The Countable Cave of Language
“Not everything that counts can be counted.”
But some things can. That’s the point here.
LLMs live in a countable cave
Let Σ be the set of tokens used in a language model.
It’s finite. The set of all finite-length sequences over Σ is denoted Σ*.
By basic set theory:
A countable union of finite sets is countable.
Since:
- Σ⁰ is finite (the empty string)
- Σ¹ is finite (all 1-token strings)
- Σ² is finite
- …
- Σ* = ⋃ₙ₌₀^∞ Σⁿ
Then Σ* is countably infinite.
No matter how large your model, how clever your architecture, how long your prompts—
if it operates over a finite vocabulary and generates finite-length strings,
its entire output space is countably infinite.
That’s not a limitation of scale.
It’s a foundational constraint.
Human language might not live in that cave
Do I think human language is uncountably infinite?
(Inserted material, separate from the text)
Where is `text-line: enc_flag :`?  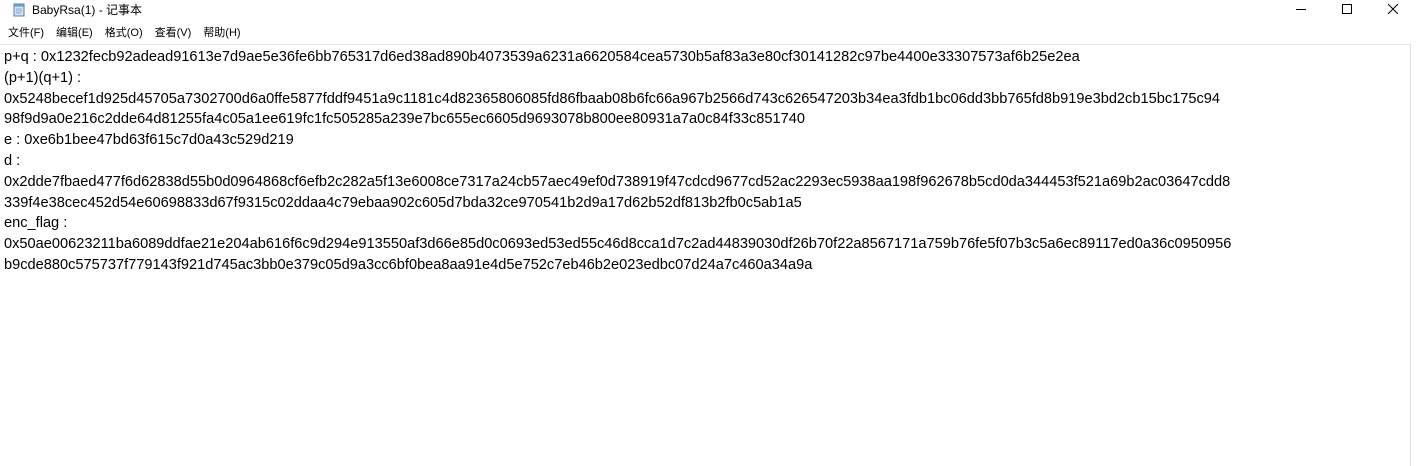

Maybe. Maybe not. It’s an open question. But I do think human expression—over time, across context, culture, ambiguity, and non-tokenised thought—may not be fully captured by a countable formal system.
That’s what this post is about.
The shape of truth claims.
The ontological structure of what LLMs cannot touch.
So what?
You can train on the entire internet and never leave Σ*.
You can hallucinate whole citations and still be inside a countable cave.
I don’t write this to diminish the systems we build.
I write it to remember that truth, expression, and human meaning
might cast shadows too rich for countable spaces.
And we should name that.
LLMs don’t reveal the world.
They render what’s visible from inside the cave.